→ What you will do
Retype all of the records below, leaving every character unchanged.

Entries taken from a collection
━━━

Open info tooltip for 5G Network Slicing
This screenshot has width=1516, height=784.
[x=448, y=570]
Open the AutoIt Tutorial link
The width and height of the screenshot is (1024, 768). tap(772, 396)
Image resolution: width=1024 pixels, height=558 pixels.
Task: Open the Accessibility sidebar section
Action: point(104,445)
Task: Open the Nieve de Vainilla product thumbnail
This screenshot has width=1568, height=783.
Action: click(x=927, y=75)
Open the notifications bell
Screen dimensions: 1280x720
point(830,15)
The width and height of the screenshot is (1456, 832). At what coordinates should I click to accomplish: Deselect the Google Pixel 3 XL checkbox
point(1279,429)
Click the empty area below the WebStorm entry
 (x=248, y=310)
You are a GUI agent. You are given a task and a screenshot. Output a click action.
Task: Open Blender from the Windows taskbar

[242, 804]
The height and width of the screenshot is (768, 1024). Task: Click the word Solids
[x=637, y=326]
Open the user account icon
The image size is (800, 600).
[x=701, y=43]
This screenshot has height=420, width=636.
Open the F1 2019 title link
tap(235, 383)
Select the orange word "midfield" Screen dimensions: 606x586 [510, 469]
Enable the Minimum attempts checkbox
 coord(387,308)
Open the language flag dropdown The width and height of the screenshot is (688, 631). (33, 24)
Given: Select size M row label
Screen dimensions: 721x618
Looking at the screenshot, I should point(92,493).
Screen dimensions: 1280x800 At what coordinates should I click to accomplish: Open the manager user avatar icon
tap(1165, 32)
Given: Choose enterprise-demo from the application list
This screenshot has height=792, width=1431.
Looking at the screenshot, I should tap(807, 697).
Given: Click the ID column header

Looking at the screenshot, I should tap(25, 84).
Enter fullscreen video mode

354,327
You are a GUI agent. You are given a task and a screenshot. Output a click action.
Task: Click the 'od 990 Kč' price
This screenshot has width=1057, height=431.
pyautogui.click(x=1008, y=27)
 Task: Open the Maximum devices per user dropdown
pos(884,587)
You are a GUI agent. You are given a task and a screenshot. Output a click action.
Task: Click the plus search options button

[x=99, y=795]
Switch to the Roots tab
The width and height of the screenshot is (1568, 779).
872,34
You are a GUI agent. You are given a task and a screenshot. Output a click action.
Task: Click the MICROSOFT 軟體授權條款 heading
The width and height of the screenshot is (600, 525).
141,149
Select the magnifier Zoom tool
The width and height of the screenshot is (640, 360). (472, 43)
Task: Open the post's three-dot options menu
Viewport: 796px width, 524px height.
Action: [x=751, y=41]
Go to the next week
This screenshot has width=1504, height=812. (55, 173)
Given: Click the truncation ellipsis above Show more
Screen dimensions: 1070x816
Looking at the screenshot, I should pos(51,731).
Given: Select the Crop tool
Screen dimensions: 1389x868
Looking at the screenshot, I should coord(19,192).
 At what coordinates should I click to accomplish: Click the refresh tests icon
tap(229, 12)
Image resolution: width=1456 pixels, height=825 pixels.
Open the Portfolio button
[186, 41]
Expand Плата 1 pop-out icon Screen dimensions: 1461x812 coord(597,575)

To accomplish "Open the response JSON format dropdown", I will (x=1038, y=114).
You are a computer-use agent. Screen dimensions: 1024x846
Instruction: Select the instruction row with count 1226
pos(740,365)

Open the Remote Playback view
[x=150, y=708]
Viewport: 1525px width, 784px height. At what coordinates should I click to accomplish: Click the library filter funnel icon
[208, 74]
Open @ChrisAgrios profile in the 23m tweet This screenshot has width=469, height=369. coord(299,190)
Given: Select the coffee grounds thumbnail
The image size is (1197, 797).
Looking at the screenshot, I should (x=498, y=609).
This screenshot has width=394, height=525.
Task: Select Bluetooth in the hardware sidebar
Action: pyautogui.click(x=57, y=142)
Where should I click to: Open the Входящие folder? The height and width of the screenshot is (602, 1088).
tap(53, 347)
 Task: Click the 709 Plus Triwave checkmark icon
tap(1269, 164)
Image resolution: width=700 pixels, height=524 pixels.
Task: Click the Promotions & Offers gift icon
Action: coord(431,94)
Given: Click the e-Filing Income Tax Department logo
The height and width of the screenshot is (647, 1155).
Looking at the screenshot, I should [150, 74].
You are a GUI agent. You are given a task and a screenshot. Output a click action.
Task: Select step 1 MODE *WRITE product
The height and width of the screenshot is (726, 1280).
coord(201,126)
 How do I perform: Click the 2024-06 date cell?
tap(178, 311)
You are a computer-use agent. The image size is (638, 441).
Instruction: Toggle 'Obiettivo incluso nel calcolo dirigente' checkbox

━━━

→ Response to this exercise
Open info tooltip for 5G Network Slicing
This screenshot has width=1516, height=784.
[x=448, y=570]
Open the AutoIt Tutorial link
The width and height of the screenshot is (1024, 768). tap(772, 396)
Image resolution: width=1024 pixels, height=558 pixels.
Task: Open the Accessibility sidebar section
Action: point(104,445)
Task: Open the Nieve de Vainilla product thumbnail
This screenshot has width=1568, height=783.
Action: click(x=927, y=75)
Open the notifications bell
Screen dimensions: 1280x720
point(830,15)
The width and height of the screenshot is (1456, 832). At what coordinates should I click to accomplish: Deselect the Google Pixel 3 XL checkbox
point(1279,429)
Click the empty area below the WebStorm entry
 (x=248, y=310)
You are a GUI agent. You are given a task and a screenshot. Output a click action.
Task: Open Blender from the Windows taskbar

[242, 804]
The height and width of the screenshot is (768, 1024). Task: Click the word Solids
[x=637, y=326]
Open the user account icon
The image size is (800, 600).
[x=701, y=43]
This screenshot has height=420, width=636.
Open the F1 2019 title link
tap(235, 383)
Select the orange word "midfield" Screen dimensions: 606x586 [510, 469]
Enable the Minimum attempts checkbox
 coord(387,308)
Open the language flag dropdown The width and height of the screenshot is (688, 631). (33, 24)
Given: Select size M row label
Screen dimensions: 721x618
Looking at the screenshot, I should point(92,493).
Screen dimensions: 1280x800 At what coordinates should I click to accomplish: Open the manager user avatar icon
tap(1165, 32)
Given: Choose enterprise-demo from the application list
This screenshot has height=792, width=1431.
Looking at the screenshot, I should tap(807, 697).
Given: Click the ID column header

Looking at the screenshot, I should tap(25, 84).
Enter fullscreen video mode

354,327
You are a GUI agent. You are given a task and a screenshot. Output a click action.
Task: Click the 'od 990 Kč' price
This screenshot has width=1057, height=431.
pyautogui.click(x=1008, y=27)
 Task: Open the Maximum devices per user dropdown
pos(884,587)
You are a GUI agent. You are given a task and a screenshot. Output a click action.
Task: Click the plus search options button

[x=99, y=795]
Switch to the Roots tab
The width and height of the screenshot is (1568, 779).
872,34
You are a GUI agent. You are given a task and a screenshot. Output a click action.
Task: Click the MICROSOFT 軟體授權條款 heading
The width and height of the screenshot is (600, 525).
141,149
Select the magnifier Zoom tool
The width and height of the screenshot is (640, 360). (472, 43)
Task: Open the post's three-dot options menu
Viewport: 796px width, 524px height.
Action: [x=751, y=41]
Go to the next week
This screenshot has width=1504, height=812. (55, 173)
Given: Click the truncation ellipsis above Show more
Screen dimensions: 1070x816
Looking at the screenshot, I should pos(51,731).
Given: Select the Crop tool
Screen dimensions: 1389x868
Looking at the screenshot, I should coord(19,192).
 At what coordinates should I click to accomplish: Click the refresh tests icon
tap(229, 12)
Image resolution: width=1456 pixels, height=825 pixels.
Open the Portfolio button
[186, 41]
Expand Плата 1 pop-out icon Screen dimensions: 1461x812 coord(597,575)

To accomplish "Open the response JSON format dropdown", I will (x=1038, y=114).
You are a computer-use agent. Screen dimensions: 1024x846
Instruction: Select the instruction row with count 1226
pos(740,365)

Open the Remote Playback view
[x=150, y=708]
Viewport: 1525px width, 784px height. At what coordinates should I click to accomplish: Click the library filter funnel icon
[208, 74]
Open @ChrisAgrios profile in the 23m tweet This screenshot has width=469, height=369. coord(299,190)
Given: Select the coffee grounds thumbnail
The image size is (1197, 797).
Looking at the screenshot, I should (x=498, y=609).
This screenshot has width=394, height=525.
Task: Select Bluetooth in the hardware sidebar
Action: pyautogui.click(x=57, y=142)
Where should I click to: Open the Входящие folder? The height and width of the screenshot is (602, 1088).
tap(53, 347)
 Task: Click the 709 Plus Triwave checkmark icon
tap(1269, 164)
Image resolution: width=700 pixels, height=524 pixels.
Task: Click the Promotions & Offers gift icon
Action: coord(431,94)
Given: Click the e-Filing Income Tax Department logo
The height and width of the screenshot is (647, 1155).
Looking at the screenshot, I should [150, 74].
You are a GUI agent. You are given a task and a screenshot. Output a click action.
Task: Select step 1 MODE *WRITE product
The height and width of the screenshot is (726, 1280).
coord(201,126)
 How do I perform: Click the 2024-06 date cell?
tap(178, 311)
You are a computer-use agent. The image size is (638, 441).
Instruction: Toggle 'Obiettivo incluso nel calcolo dirigente' checkbox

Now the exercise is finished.